Pour ce qui est de votre poignet, il est à souhaiter qu’il se soit fixé en position fonctionnelle (dans l’axe de l’avant-bras au mieux en légère flexion dorsale). S’il reste néanmoins douloureux (ce qui voudrait dire qu’il n’est pas complètement fixé), vous pourriez le soulager par le port d’une attelle.
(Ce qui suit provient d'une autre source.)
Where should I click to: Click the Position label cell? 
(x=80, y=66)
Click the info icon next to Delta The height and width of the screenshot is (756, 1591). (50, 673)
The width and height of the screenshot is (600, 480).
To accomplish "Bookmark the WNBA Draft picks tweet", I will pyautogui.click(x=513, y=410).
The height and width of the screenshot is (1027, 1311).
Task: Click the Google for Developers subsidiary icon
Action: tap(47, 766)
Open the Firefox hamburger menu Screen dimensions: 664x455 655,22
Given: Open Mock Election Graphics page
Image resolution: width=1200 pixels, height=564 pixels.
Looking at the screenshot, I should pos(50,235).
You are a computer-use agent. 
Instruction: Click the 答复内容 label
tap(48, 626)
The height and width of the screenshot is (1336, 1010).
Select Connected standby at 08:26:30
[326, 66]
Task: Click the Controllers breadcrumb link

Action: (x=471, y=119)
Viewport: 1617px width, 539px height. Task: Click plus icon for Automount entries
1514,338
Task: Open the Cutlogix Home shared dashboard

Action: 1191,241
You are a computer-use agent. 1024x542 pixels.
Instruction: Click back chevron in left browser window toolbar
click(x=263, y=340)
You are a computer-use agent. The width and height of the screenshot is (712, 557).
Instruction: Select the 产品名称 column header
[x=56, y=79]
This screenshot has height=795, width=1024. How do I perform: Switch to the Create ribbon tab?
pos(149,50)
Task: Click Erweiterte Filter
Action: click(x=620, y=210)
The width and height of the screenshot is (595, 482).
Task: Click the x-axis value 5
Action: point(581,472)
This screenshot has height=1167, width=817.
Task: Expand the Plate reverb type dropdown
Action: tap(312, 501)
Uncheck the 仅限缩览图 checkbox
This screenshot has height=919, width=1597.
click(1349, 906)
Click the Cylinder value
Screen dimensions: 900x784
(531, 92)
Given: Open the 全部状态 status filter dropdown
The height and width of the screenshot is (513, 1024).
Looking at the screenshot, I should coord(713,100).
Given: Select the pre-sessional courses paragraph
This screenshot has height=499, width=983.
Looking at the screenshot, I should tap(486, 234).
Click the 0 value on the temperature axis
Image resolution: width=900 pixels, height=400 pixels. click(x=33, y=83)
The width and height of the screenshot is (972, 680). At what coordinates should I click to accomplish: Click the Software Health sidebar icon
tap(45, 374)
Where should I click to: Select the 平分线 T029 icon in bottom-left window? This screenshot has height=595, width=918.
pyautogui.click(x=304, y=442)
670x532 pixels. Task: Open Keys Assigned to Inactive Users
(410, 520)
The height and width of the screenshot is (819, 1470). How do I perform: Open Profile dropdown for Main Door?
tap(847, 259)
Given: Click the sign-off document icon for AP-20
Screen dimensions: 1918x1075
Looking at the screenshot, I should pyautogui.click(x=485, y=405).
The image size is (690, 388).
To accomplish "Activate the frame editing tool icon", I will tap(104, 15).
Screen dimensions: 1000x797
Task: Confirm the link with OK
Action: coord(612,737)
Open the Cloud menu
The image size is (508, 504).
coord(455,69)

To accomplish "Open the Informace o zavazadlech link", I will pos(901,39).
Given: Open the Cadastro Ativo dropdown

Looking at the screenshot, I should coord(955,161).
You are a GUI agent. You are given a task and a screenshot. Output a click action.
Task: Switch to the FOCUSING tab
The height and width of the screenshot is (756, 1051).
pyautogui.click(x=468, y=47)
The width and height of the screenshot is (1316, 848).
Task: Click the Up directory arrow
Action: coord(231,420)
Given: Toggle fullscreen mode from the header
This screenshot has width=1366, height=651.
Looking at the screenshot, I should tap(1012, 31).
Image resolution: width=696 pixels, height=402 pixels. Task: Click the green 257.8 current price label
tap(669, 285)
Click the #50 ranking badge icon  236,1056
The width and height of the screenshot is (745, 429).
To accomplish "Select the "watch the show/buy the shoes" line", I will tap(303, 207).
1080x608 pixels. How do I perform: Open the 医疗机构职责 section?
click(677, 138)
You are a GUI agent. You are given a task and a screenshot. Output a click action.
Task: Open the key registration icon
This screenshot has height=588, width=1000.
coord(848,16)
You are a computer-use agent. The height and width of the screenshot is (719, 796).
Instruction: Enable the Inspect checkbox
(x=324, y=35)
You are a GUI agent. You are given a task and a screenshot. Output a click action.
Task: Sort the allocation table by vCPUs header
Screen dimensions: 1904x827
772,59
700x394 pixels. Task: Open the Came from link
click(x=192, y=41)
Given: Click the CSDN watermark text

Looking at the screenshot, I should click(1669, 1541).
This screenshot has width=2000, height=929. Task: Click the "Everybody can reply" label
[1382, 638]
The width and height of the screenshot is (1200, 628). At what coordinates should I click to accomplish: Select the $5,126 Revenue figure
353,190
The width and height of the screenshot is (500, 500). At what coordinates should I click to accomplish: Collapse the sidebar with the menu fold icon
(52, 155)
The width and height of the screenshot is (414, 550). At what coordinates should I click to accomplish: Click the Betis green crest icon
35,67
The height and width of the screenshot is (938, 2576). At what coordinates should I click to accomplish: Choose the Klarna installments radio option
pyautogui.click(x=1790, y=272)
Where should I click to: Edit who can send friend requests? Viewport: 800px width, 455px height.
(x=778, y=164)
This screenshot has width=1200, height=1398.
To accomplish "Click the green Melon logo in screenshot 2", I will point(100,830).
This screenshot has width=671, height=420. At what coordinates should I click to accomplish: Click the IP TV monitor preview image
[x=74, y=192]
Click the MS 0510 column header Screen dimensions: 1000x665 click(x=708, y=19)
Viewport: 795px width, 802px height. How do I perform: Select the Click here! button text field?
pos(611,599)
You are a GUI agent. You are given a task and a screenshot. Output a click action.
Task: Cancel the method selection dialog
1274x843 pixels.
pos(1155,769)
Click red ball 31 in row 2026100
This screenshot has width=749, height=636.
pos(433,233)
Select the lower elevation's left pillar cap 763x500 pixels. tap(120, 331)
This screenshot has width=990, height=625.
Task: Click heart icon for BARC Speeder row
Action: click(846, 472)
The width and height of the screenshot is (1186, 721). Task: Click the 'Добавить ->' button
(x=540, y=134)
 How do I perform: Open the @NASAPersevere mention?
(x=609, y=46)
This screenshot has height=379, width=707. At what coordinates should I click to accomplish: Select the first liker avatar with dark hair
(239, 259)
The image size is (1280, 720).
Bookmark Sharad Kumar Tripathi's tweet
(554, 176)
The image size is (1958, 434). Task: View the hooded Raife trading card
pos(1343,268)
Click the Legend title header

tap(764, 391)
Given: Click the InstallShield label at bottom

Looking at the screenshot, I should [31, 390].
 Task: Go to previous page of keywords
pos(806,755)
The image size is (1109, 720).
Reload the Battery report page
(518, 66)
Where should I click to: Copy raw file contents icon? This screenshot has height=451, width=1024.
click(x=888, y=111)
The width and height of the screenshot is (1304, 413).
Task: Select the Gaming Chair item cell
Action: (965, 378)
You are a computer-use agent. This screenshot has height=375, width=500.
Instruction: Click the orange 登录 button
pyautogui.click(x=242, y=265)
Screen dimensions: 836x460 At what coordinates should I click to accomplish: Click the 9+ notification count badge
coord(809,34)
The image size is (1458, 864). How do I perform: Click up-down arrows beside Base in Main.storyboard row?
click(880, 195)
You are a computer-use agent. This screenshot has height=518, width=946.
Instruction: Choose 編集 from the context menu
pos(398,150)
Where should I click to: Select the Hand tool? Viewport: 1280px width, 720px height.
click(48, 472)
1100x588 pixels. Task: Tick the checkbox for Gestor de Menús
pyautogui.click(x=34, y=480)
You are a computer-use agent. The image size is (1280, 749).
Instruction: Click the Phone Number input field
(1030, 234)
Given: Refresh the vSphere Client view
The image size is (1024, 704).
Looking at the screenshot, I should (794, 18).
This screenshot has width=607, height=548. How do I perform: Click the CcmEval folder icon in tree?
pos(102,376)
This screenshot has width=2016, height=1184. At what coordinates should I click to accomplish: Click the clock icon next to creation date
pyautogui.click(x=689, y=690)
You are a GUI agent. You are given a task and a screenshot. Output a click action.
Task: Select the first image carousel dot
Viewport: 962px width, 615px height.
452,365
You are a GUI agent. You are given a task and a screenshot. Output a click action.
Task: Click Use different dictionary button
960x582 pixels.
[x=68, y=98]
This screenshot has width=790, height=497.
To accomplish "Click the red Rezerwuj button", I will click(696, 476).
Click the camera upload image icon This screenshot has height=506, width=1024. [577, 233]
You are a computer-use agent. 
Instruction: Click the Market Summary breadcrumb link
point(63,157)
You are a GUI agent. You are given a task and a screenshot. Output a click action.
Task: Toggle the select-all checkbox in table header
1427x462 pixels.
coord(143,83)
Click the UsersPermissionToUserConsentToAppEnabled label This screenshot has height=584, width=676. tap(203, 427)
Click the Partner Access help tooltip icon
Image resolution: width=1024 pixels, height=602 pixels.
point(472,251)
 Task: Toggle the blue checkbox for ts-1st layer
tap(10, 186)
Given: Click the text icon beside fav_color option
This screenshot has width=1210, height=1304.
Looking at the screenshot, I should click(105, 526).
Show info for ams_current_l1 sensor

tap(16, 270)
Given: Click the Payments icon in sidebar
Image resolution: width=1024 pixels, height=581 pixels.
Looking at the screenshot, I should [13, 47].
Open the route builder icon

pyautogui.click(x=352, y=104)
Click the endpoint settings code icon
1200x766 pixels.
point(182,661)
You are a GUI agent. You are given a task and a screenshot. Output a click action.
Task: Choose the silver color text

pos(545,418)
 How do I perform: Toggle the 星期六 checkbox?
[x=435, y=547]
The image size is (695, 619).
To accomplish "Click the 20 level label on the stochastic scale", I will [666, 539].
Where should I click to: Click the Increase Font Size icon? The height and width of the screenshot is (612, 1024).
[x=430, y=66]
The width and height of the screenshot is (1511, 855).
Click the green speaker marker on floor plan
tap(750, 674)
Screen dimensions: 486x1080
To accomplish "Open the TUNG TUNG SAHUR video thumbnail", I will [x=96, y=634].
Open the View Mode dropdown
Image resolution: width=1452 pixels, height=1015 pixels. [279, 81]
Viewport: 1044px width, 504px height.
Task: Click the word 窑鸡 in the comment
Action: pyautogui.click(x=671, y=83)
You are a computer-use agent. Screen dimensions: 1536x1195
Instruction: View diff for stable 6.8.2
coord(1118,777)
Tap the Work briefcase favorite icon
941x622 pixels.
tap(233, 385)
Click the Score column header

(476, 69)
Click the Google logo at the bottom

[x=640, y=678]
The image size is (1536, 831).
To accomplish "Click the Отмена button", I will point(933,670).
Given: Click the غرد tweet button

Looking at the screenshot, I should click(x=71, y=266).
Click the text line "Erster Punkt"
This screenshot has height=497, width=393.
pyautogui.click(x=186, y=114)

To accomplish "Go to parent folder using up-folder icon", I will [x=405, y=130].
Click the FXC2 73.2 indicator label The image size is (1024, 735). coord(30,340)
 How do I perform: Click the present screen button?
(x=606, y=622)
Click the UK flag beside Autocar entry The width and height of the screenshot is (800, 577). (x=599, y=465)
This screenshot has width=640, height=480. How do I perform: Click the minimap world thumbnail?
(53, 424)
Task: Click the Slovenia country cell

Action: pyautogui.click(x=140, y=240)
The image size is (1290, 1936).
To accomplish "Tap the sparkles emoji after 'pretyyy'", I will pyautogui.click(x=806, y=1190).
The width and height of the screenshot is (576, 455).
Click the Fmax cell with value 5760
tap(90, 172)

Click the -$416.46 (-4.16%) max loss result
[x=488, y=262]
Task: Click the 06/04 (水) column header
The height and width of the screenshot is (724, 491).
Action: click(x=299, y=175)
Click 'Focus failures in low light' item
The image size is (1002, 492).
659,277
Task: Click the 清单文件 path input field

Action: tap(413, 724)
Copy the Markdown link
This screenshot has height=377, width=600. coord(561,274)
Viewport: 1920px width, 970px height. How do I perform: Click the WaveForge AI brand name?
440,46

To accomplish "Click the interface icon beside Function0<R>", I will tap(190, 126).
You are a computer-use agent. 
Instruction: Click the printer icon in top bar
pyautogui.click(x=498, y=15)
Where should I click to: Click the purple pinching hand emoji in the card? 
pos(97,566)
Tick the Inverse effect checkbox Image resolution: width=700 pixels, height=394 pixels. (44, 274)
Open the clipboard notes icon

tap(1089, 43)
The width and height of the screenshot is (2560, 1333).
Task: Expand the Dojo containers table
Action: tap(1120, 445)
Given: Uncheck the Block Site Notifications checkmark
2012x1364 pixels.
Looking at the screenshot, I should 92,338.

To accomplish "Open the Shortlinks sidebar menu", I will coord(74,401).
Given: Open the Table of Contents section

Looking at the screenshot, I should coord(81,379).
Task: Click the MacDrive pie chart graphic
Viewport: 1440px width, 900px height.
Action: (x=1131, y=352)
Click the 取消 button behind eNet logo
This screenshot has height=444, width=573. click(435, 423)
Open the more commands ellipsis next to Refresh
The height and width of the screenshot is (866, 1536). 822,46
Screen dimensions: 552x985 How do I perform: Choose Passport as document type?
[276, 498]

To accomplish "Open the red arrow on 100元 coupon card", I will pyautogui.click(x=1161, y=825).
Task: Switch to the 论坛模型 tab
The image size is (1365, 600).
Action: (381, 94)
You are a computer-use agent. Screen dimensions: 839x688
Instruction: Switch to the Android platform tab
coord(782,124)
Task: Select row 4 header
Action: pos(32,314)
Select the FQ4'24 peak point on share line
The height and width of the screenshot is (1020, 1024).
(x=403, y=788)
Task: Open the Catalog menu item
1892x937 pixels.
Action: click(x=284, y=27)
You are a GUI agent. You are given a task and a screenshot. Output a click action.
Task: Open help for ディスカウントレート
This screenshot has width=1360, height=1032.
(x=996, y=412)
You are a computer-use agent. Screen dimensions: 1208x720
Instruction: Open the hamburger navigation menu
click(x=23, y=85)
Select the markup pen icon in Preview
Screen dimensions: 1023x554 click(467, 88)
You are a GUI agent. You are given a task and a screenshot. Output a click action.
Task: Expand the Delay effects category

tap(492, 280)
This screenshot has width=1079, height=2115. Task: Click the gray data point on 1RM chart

La tuméfaction du dos de la main pourrait être due soit à la synovite articulaire (épaississement inflammatoire de l’enveloppe articulaire avec formation de kystes élastiques) soit plus vraisemblablement à une ténosynovite des tendons extenseurs des doigts (épaississement « élastique » de l’enveloppe des tendons).

Dans ce dernier cas, on peut faire une observation tout à fait caractéristique : lors des mouvements de flexion-extension des doigts, la masse en question se déplace en un mouvement de va-et-vient. Par contre, si la tuméfaction est d’origine osseuse ou articulaire elle ne se déplace pas.

Cette précision du diagnostic est importante : s’il s’agit d’une ténosynovite des extenseurs, il y a un risque de rupture de ces tendons (voir réponse et schéma 41 sur le même site) et éventuellement une indication à une ténosynovectomie.

L’atteinte des trois doigts pourrait aussi être rapportée à une ténosynovite.

Un examen clinique précis et des clichés radiologiques de face et de profil seraient indispensables.

Vous nous posez la question de la cortisone. Ce traitement, introduit il y a cinquante ans, représentait pour ces malades un progrès considérable, mais au prix de certains effets secondaires (voir réponse à la question 27). Ces effets sont tout à fait tolérables jusqu’à une dose plafond de 7,5 ou 10 mg par jour. Au-delà, et surtout si le traitement se prolonge, il faut évaluer le risque d’ostéoporose cortisonique (minéralométrie).

Dans l’évolution de cette maladie, il existe divers degrés de sévérité. Cette sévérité est évaluée sur le plan clinique et radiologique, avec un compte des articulations touchées et des érosions radiologiques en fonction du temps écoulé.